Saved data entries:

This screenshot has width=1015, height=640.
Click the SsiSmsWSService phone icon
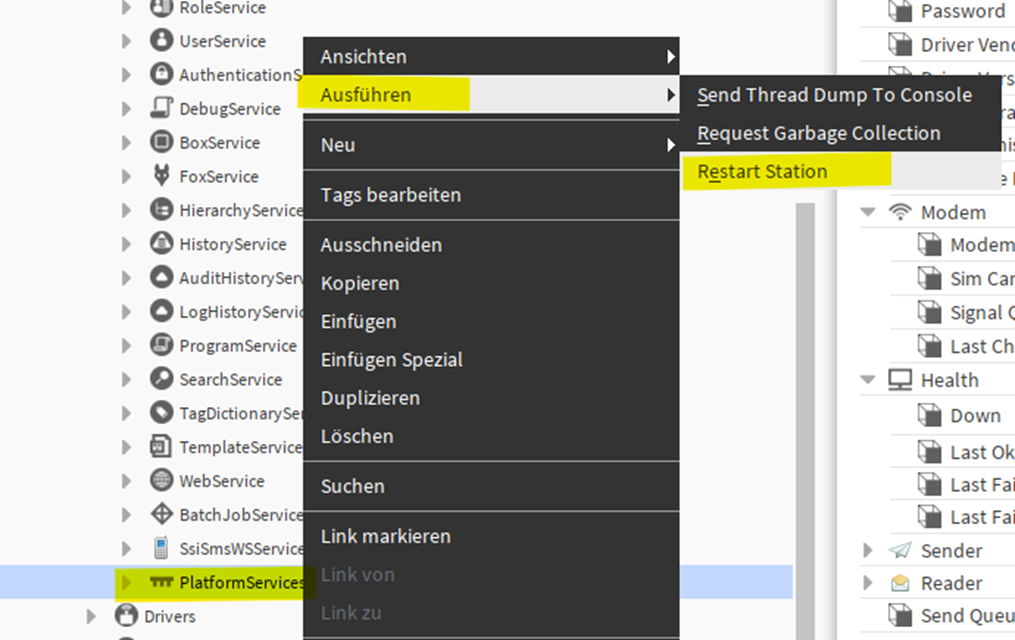tap(161, 548)
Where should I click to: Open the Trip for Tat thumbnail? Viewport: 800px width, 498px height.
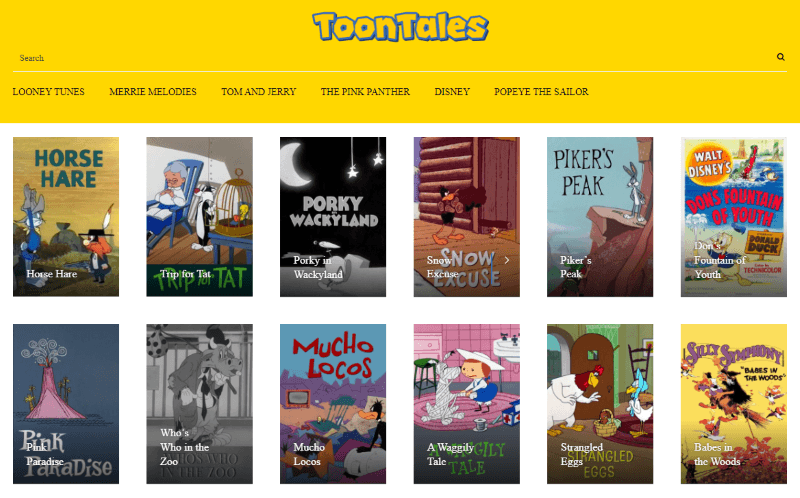199,217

GOAL OF THE EXERCISE: A word-for-word copy of the data, without its pictures, is what is needed.

REPLY TO THE EXERCISE:
This screenshot has width=1015, height=640.
Click the SsiSmsWSService phone icon
tap(161, 548)
Where should I click to: Open the Trip for Tat thumbnail? Viewport: 800px width, 498px height.
199,217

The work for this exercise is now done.